▶ [The task]: When you copy from the entries that follow, take only the lines from the one with "Select the CPH–LAX nonstop flight row" down to the one with "Given: Click the color wheel icon in toolbar", keeping both ends and dropping every picture.

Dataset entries
:::::
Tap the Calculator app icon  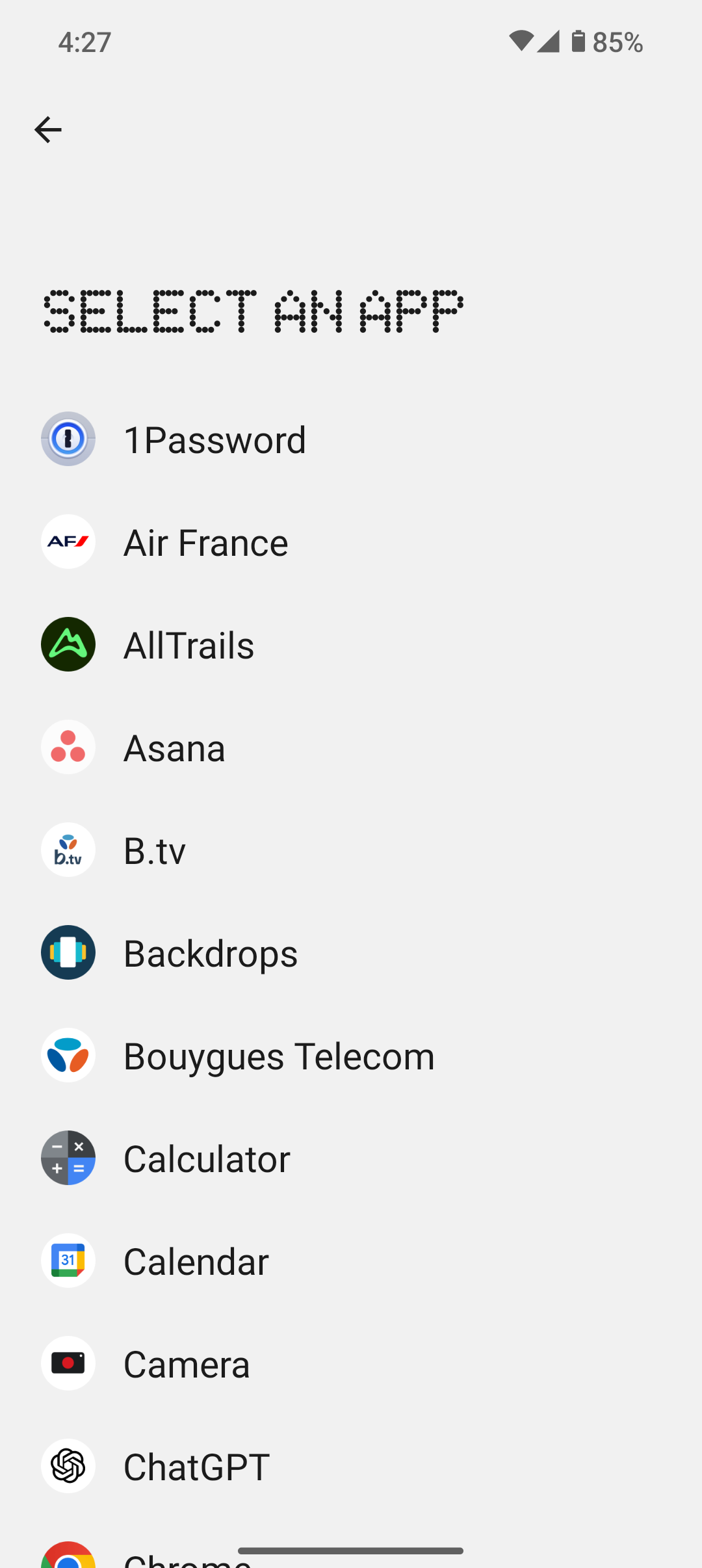(68, 1158)
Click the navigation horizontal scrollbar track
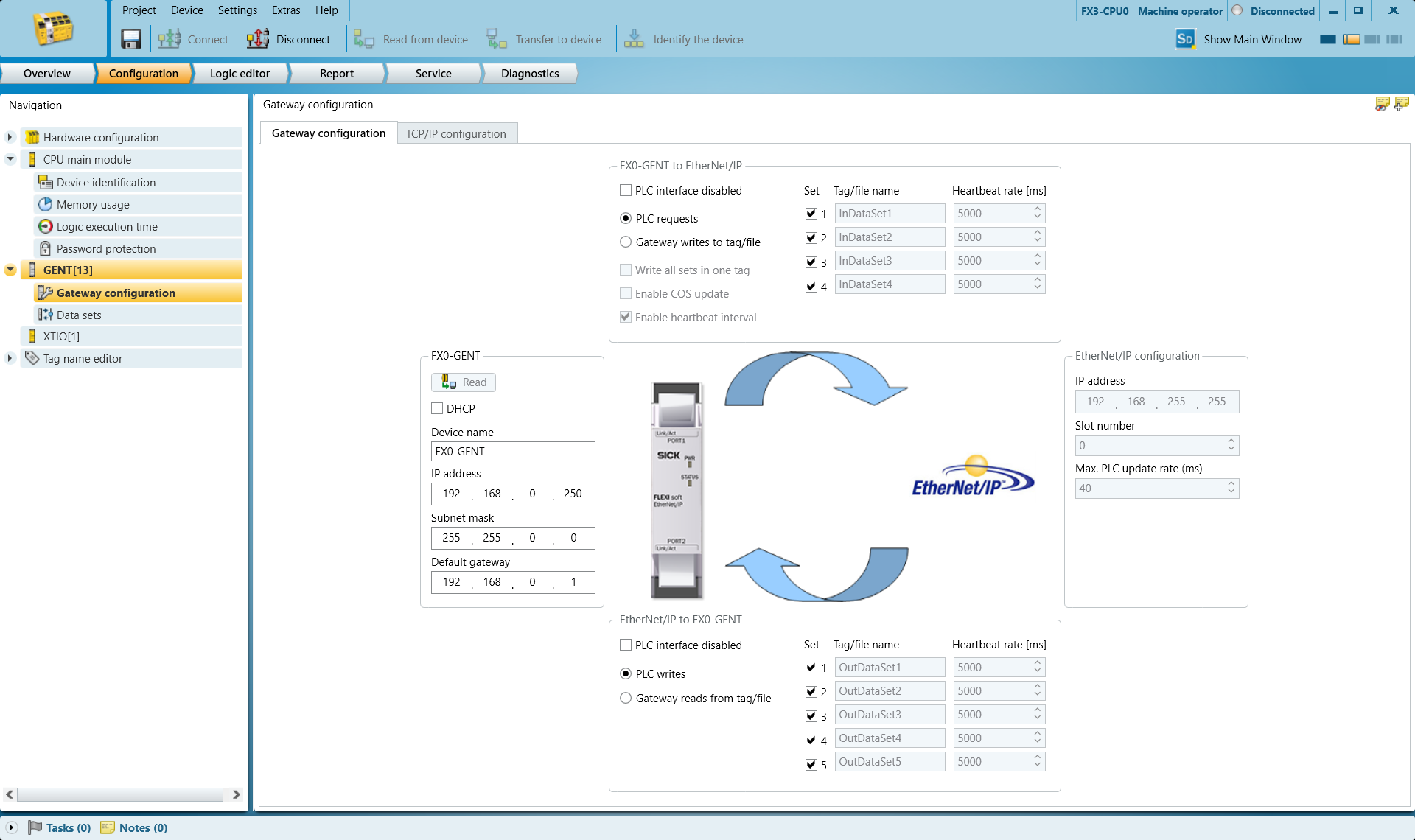This screenshot has width=1415, height=840. click(x=121, y=794)
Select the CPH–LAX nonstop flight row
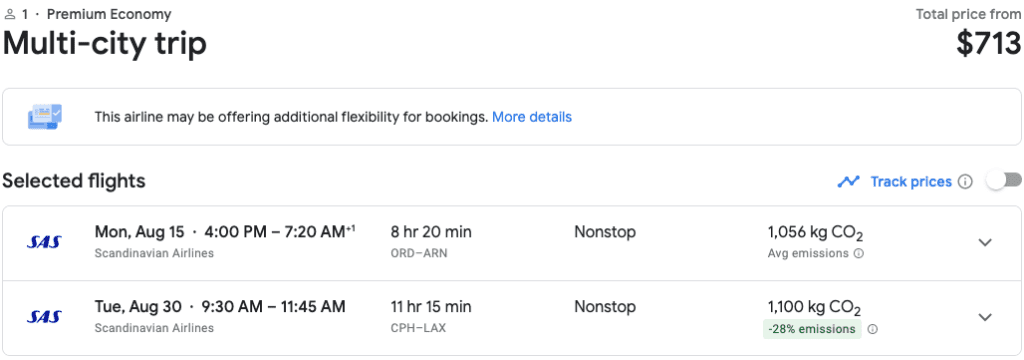Screen dimensions: 1024x360 pyautogui.click(x=511, y=318)
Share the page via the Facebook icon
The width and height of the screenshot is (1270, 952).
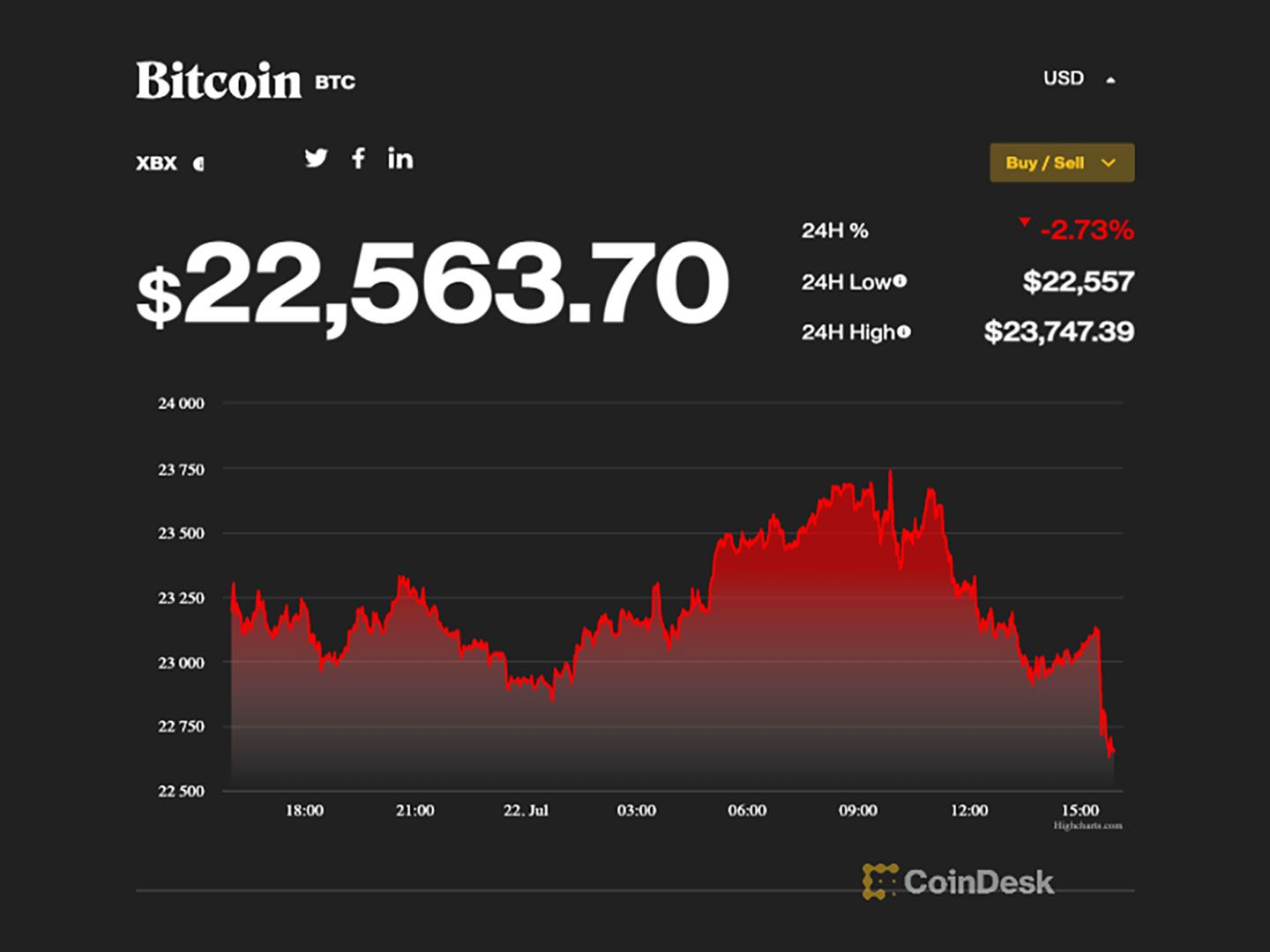(x=359, y=160)
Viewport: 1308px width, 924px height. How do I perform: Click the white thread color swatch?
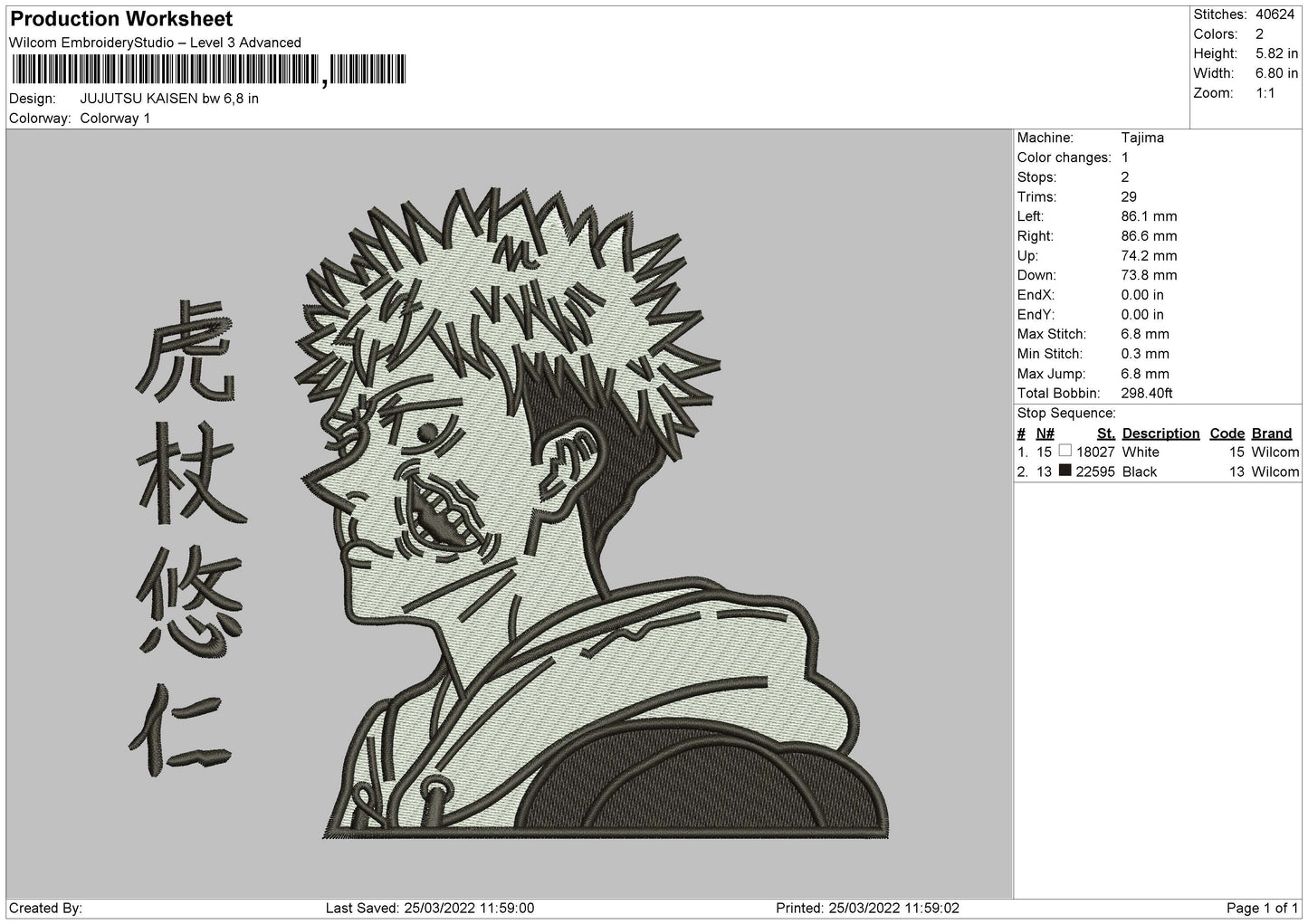click(x=1065, y=451)
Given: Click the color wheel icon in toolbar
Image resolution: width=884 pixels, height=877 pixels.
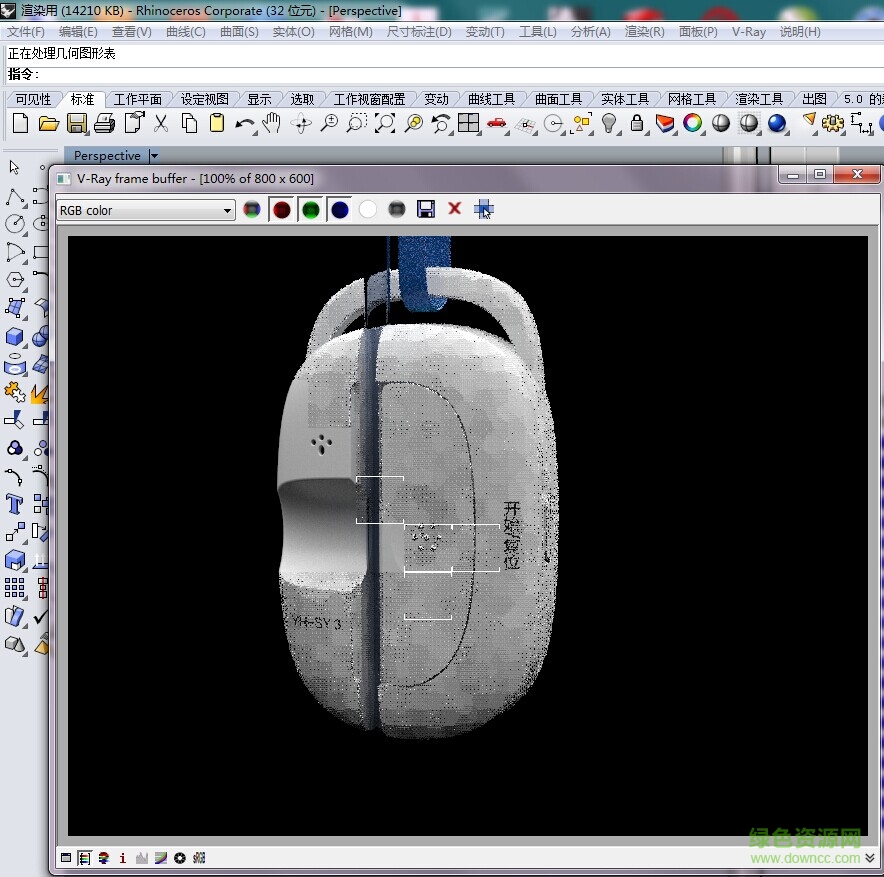Looking at the screenshot, I should point(692,123).
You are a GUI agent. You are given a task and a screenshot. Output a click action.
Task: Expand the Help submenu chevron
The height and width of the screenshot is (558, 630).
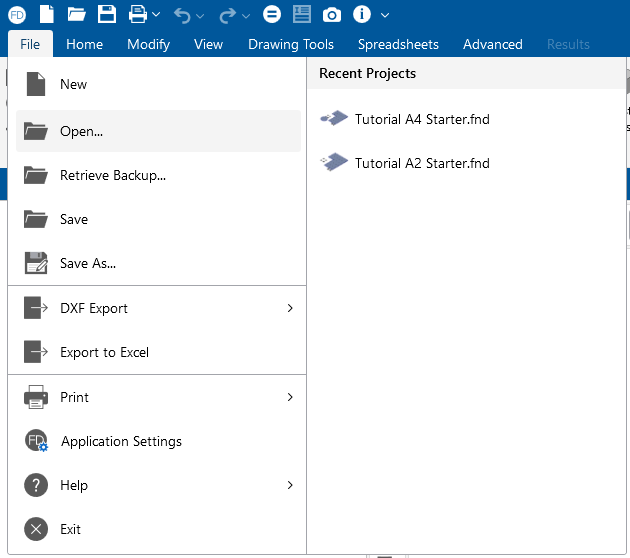click(290, 485)
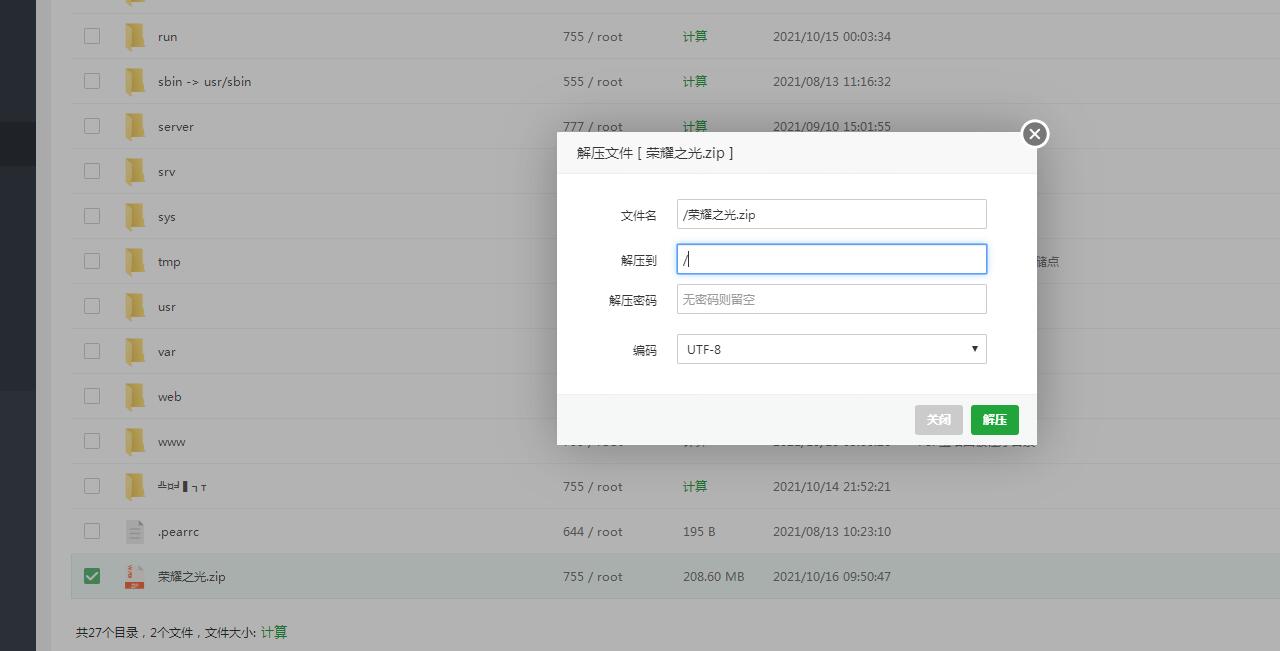Screen dimensions: 1280x651
Task: Click the server folder icon
Action: click(x=135, y=127)
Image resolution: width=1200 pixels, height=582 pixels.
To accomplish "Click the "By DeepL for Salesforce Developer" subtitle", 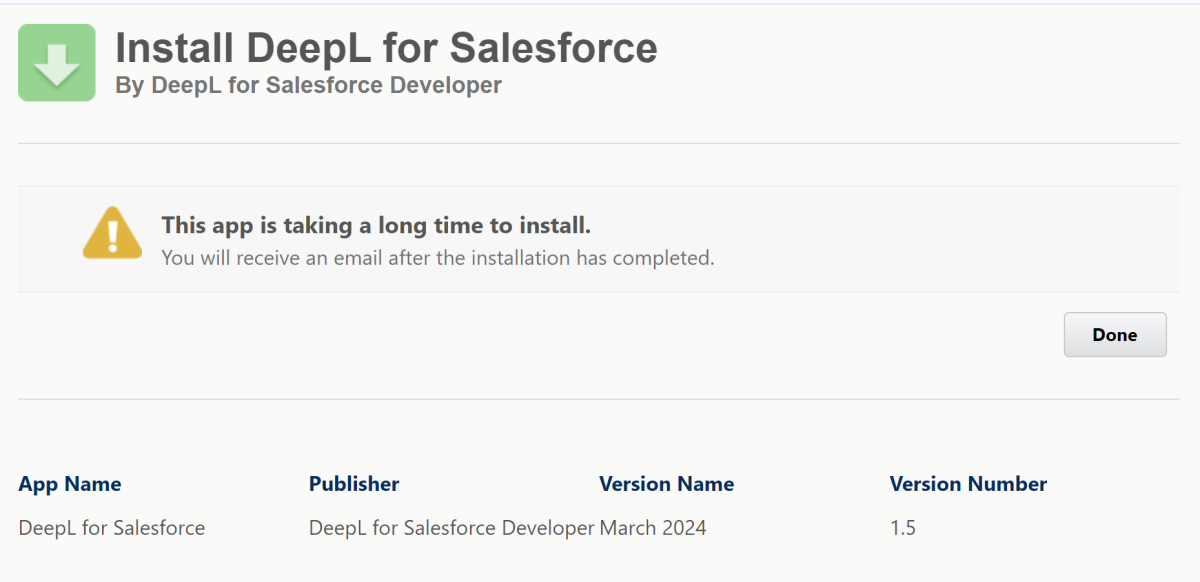I will click(x=308, y=86).
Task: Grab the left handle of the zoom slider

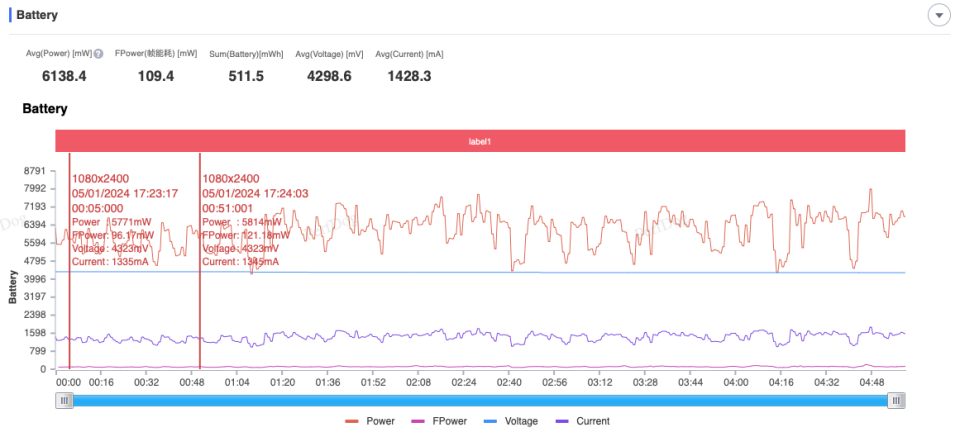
:::::
▶ [Exercise solution]:
Select the CPH–LAX nonstop flight row
Screen dimensions: 1024x360 pyautogui.click(x=511, y=318)
Share the page via the Facebook icon
The width and height of the screenshot is (1270, 952).
(x=359, y=160)
Viewport: 1308px width, 924px height. How do I perform: Click the white thread color swatch?
click(x=1065, y=451)
Given: Click the color wheel icon in toolbar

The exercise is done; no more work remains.